Research-backed guide

Is a Savings Goal Tracker Worth It for Travel Nurses?

Updated 5 min readBy Dennis Vymer

Travel nurses face contract gaps, tax-home rules, and 401(k) plans they rarely vest in. A savings goal tracker turns each into a discrete, fundable sinking fund.

Quick answers

How much should a travel nurse save between contracts?

About $7,400 for a median-pay travel nurse — eight gap weeks at roughly $923/week of tax-home burn (assuming $4,000/month in fixed home expenses).

Are travel nurse stipends taxable?

Lodging and meals-and-incidentals stipends are excludable from gross income only if the nurse maintains a tax home and duplicates living expenses on the assignment, per IRS Publication 463.

What is the IRS tax-home rule for travel nurses?

The tax home is the nurse's regular place of business or post of duty; stipends are tax-free only if the assignment is temporary and the nurse continues paying for a separate primary residence.

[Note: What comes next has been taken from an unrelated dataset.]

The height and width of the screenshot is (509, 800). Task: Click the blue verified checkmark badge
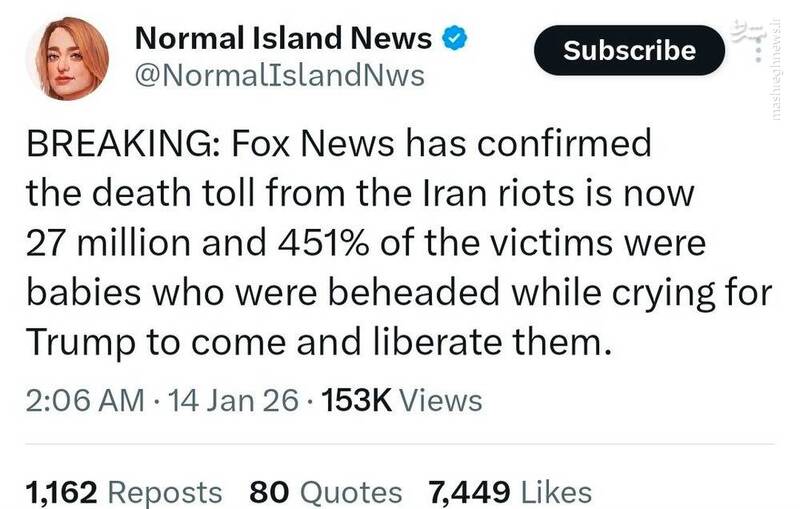pos(454,40)
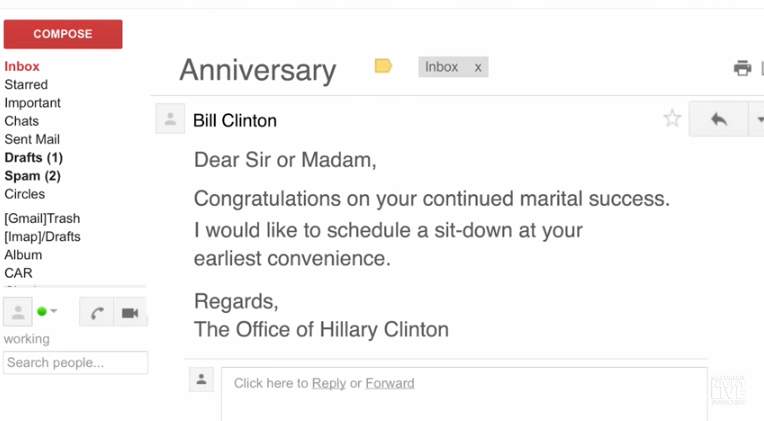This screenshot has height=421, width=764.
Task: Click the avatar beside reply box
Action: tap(201, 379)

A savings goal tracker matters more for travel nurses than for almost any other profession, because the work is structured around three patterns a monthly budget cannot see: 13-week contracts with predictable unpaid weeks between them, agency stipends that are tax-free only if a "tax home" exists, and employer 401(k) plans most travel nurses will never satisfy the eligibility window for. The Bureau of Labor Statistics put the May 2023 median annual wage for Registered Nurses at $86,070, against roughly 3.18 million RNs employed nationwide.[] Travel-nurse blended pay (taxable wage plus tax-free stipends) typically runs 30–60% above that median, but only during the weeks a contract is actually live — which is the structural quirk that turns a savings goal tracker into the right instrument for the niche.

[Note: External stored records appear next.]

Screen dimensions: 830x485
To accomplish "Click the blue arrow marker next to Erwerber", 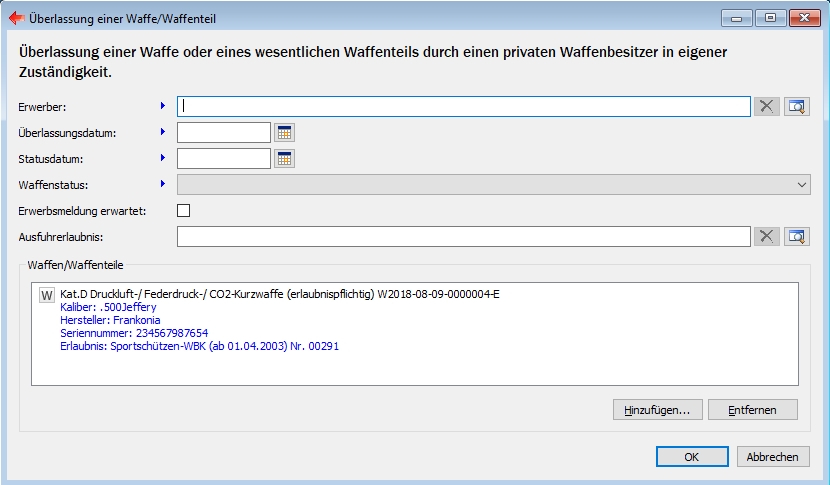I will 162,106.
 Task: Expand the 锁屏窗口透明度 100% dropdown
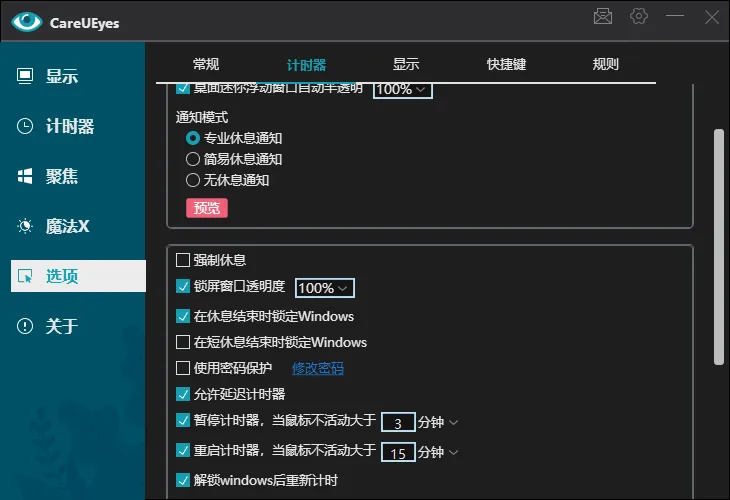click(x=325, y=288)
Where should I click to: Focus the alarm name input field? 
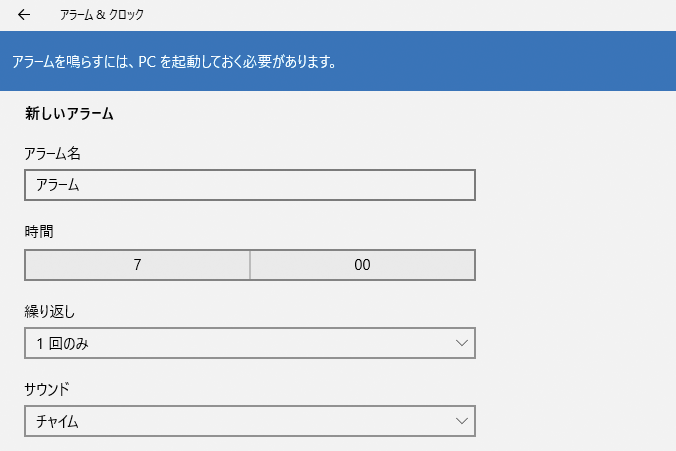250,185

Why travel-nurse cash flow needs goals, not just budgets

A monthly budget answers "did we overspend?" — useful when paychecks land every two weeks. Travel nurses have a different recurring question: "did the last contract save enough to cover the next gap?" That is a goal, not a category, and it has a fixed-dollar answer.

The classic budget assumes income is roughly continuous. The travel pattern — 13 weeks on, 1–4 weeks off, repeat — makes the 52-week average and the real week look very different. The average says income is steady at $1,800/week (annualizing four $2,400 blended-pay contracts). The reality is $2,400 for 44 weeks and $0 for 8. A budget that does not internalize that gap quietly underfunds whichever sinking fund was supposed to cover it. The income-categorization side of the same problem is something the budgeting workflow I cover in the travel-nurse budgeting-app guide deals with — but the gap-funding question is a savings-goal problem first.

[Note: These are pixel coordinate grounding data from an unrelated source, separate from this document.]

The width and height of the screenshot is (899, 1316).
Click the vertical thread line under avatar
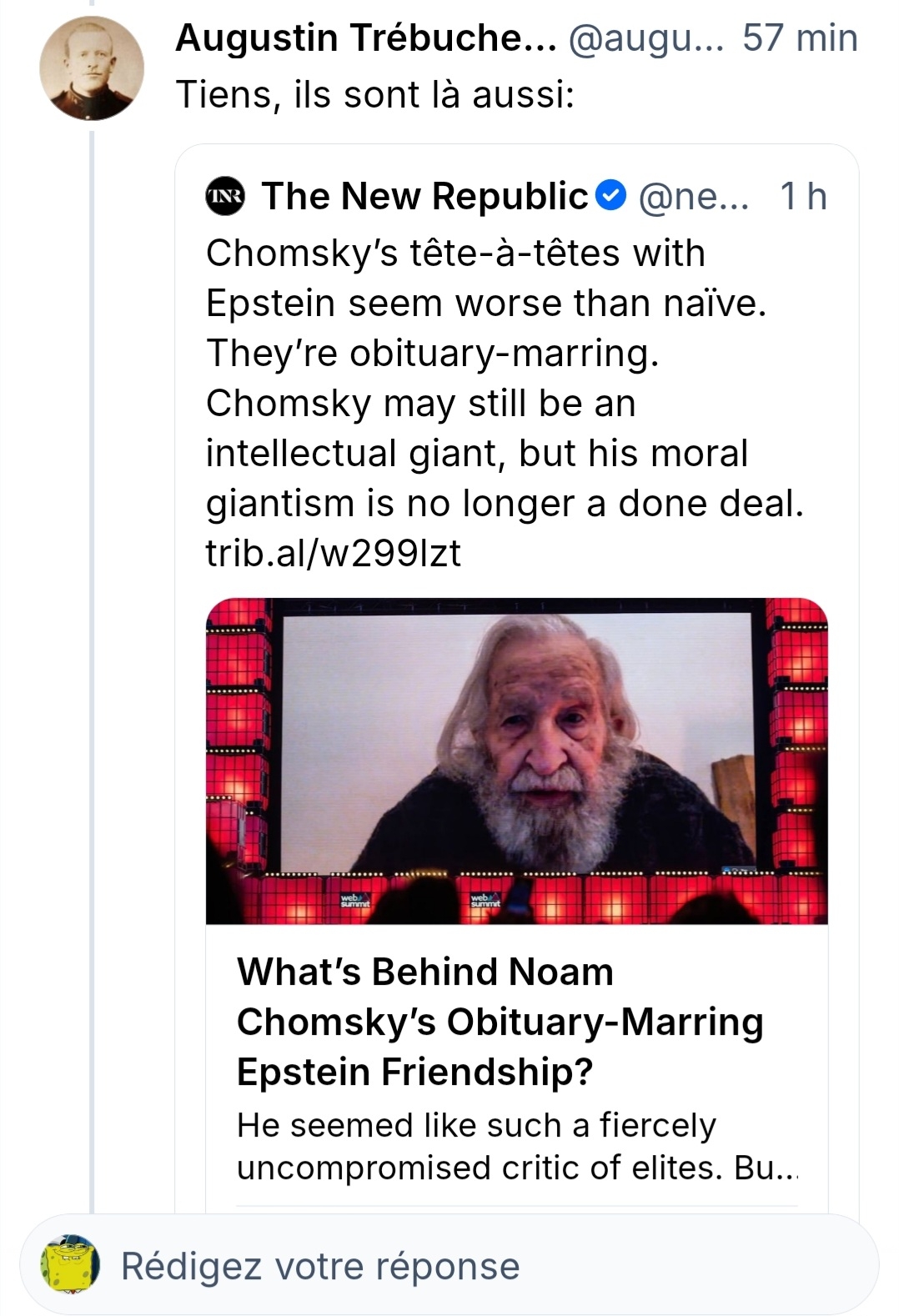coord(93,667)
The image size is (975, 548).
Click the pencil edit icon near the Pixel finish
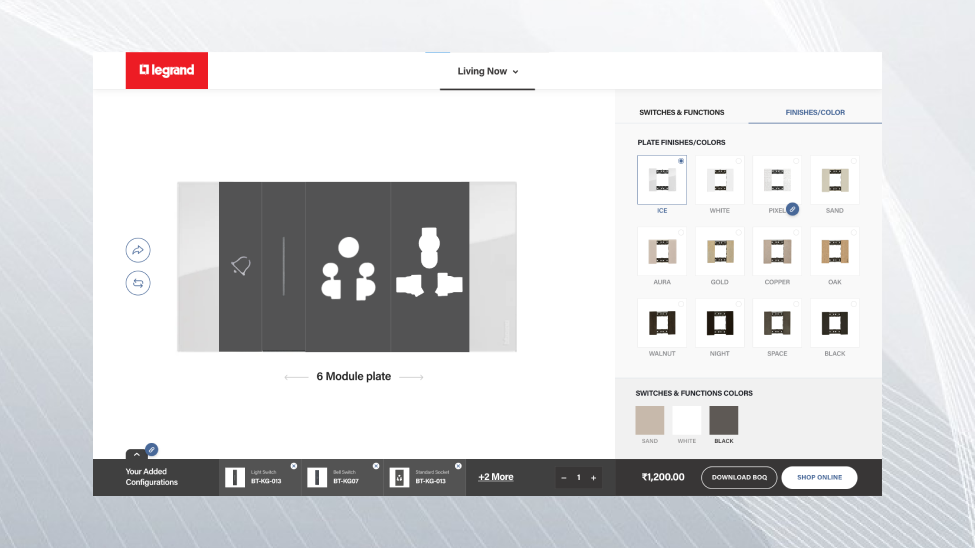[792, 209]
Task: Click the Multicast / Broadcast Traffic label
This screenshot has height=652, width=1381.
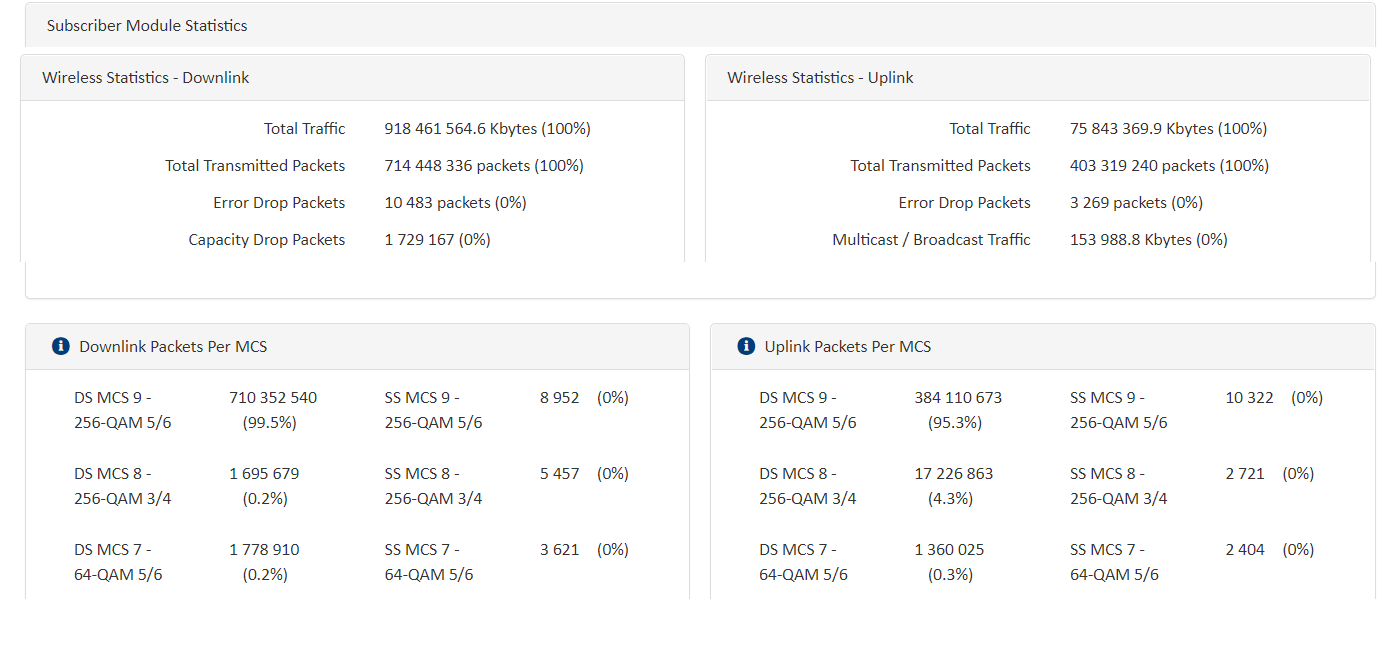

The numbers behind a 13-week contract

Travel nursing's pay structure has two halves the IRS treats differently. The taxable hourly wage is regular W-2 income. The lodging and meals-and-incidentals stipends are excludable from gross income only if the nurse maintains a tax home and is duplicating living expenses on the assignment.[] Most agencies use a 50-mile rule as a proxy, but IRS Publication 463 does not specify a mileage figure — it tests for the duplication condition itself.

Stipend amounts are usually pegged to the General Services Administration per-diem rate. The FY2024 standard CONUS rate is $107 lodging + $59 meals & incidentals = $166/day,[] which works out to about $5,000/month at the full standard rate. Across a 13-week contract that is roughly $13,000–$15,000 in tax-free comp — often larger than the taxable wage portion. The trade-off is that every dollar of that stipend is contingent on the tax-home test holding for the entire calendar year.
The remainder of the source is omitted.